Without a workable solution coming from our school districts, parents are—completely understandably—actively working to solve these problems for their own families.
But leaving the creation of school and childcare systems to the last-minute improvisation of individual families is a recipe for the most inequitable year of schooling the U.S. has seen in living memory. And that’s saying something, given the crisis of education equity that plagues our country in a normal school year.
This month, parents with means, disproportionately white, are setting up co-op homeschools with three other families and paying a teacher to lead them.
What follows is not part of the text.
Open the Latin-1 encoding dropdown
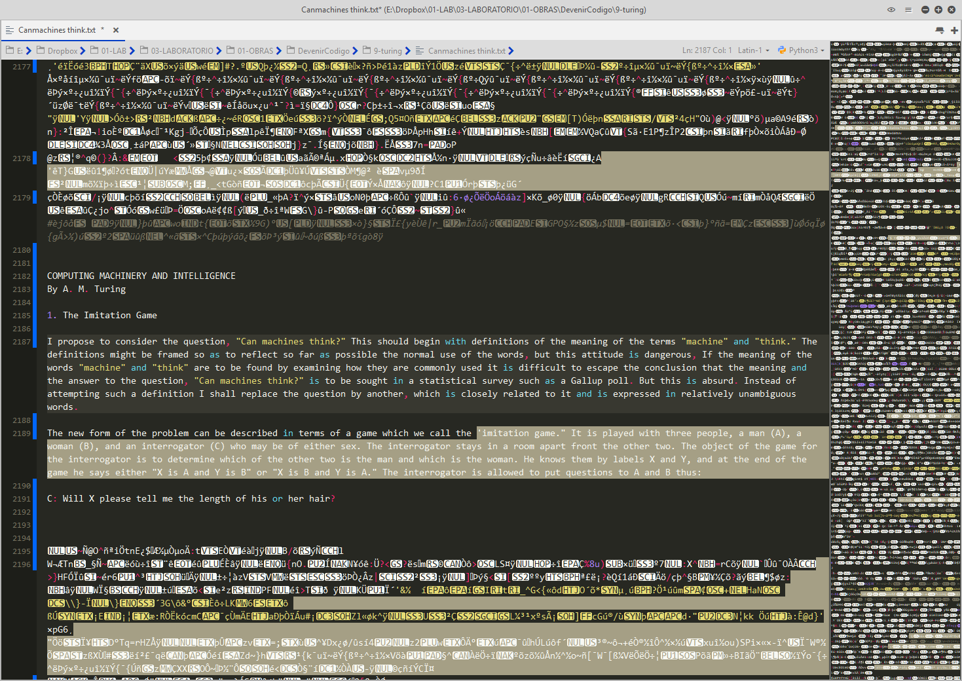962x681 pixels. point(753,50)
Parents without means—disproportionately Black and brown—are asking their older kid to babysit the younger ones while they make Instacart deliveries to keep a roof over their heads.
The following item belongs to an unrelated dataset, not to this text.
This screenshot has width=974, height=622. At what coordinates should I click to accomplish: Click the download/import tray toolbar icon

So while I understand that districts are struggling through a crisis they didn’t create, we still desperately need them to step up with creative, out-of-the-box solutions that work for all kids and families in this unprecedented time. It’s critical we don’t allow this pandemic to worsen the racial disparities already endemic to our education system.
Three ideas for districts to meet the moment:
1. Get much more involved in the creation of pods and microschools.
This is happening very actively without their involvement right now.
I’d love it if our district surveyed me about my COVID risk tolerance, and then assigned me to a pod to coordinate with around co-childcare plans, making equity and diversity within and among pods a key consideration in doing so. “Include these three families” is so much more doable than “make sure no one is excluded.”
Parents just won’t be able to do the latter without major help from the district.
2. Once allowed to reopen in-person, hold school outdoors.
This could take place in parks or under tents on the playground. From what we know about the virus, being outside is so much safer. The relative lack of space constraints when school is outside open up the possibility of holding in-person school for every kid every day, likely with help from paraprofessionals and/or parent volunteers to provide extra supervision. Done right, this can even be an opportunity to innovate new child-led exploratory learning models, inspired by the Forest School models popping up around the country.
3. Get creative about facilities to spread out inside.
Making outdoor school impossible is, of course, contingent on weather, available green spaces or educational needs.
Lots of smart people are also suggesting we leave high schools closed and use those facilities for elementary students, who are least equipped for distance learning or staying home alone. Even beyond that, our communities are filled with unused indoor spaces right now that are ripe for creative repurposing.
Making these solutions work will take an openness to making exceptions and revising rules that weren’t written for the moment we’re in, and no solution will be perfect—but we desperately need to push our thinking in this moment further, for the sake of all our kids and families.